To my new beginning,
I see myself in the reflection of your eyes, someone who has been through all the painful conversations.
Had they put actions behind their words, and the conversations were different, had “It’s too late” turned into “thank goodness I arrived just in time.”
“I’m not ready,” meant, “Let’s do this.”
“I have to focus on me but you’re amazing,” translated into “Allow me the space to grow but without your presence or support I could not be brave enough to do this.”
“The timing is not right” turned into “I’m willing to put in the time and effort, here and now, for you.”
Then you and I would not exist. I have heard their lies and justified these same excuses for those who left me with nothing but the lingering idea that I was someone who was never good enough at the time.
Go slow, be patient with me because my insecurities stem far beyond you.
Your duty was to never fix anything about me; I have done that for myself, but your gentle actions and sweet words help ease the pain.

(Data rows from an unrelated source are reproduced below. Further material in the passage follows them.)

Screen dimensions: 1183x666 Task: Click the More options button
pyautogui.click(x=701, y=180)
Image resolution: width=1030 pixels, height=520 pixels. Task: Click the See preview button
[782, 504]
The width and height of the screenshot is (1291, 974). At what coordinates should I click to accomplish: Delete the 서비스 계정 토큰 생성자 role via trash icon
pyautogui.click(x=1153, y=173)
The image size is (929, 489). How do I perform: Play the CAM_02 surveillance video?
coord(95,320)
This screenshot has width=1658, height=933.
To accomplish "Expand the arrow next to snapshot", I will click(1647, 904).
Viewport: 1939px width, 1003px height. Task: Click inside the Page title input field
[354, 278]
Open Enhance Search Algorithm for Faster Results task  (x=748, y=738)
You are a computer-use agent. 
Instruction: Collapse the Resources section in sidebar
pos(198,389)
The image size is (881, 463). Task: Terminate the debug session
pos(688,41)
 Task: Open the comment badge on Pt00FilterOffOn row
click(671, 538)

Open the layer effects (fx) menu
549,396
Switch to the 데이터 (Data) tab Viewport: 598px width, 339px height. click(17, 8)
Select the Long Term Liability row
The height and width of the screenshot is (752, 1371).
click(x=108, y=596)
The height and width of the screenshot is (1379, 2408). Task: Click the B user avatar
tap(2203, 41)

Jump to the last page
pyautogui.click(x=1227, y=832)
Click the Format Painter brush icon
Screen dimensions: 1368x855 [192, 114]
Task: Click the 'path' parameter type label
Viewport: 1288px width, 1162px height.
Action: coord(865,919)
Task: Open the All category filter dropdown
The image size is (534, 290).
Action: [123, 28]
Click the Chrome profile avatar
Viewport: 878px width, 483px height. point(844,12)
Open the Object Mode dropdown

The most frightening aspect is that we have both been here before. We have seen this kind of thing bloom, blossom and blow up more often than we would like to admit or reminisce. We have been both been undeniably weak, and vulnerable, yet here I am again, surrendering myself to your existence.
What if we stare at little longer into one another’s eyes, laugh a little harder, listen closely to the stories we decide to tell about ourselves to each other, and kiss a little sweeter, because right now, while I have you, while the timing seems right, while the universe lets us be US, is something I never thought would be possible.
What if we follow this unknown storyline to the end because as the chapters get more exciting, the stakes only get higher, and the end game more rewarding, you just might be worth it.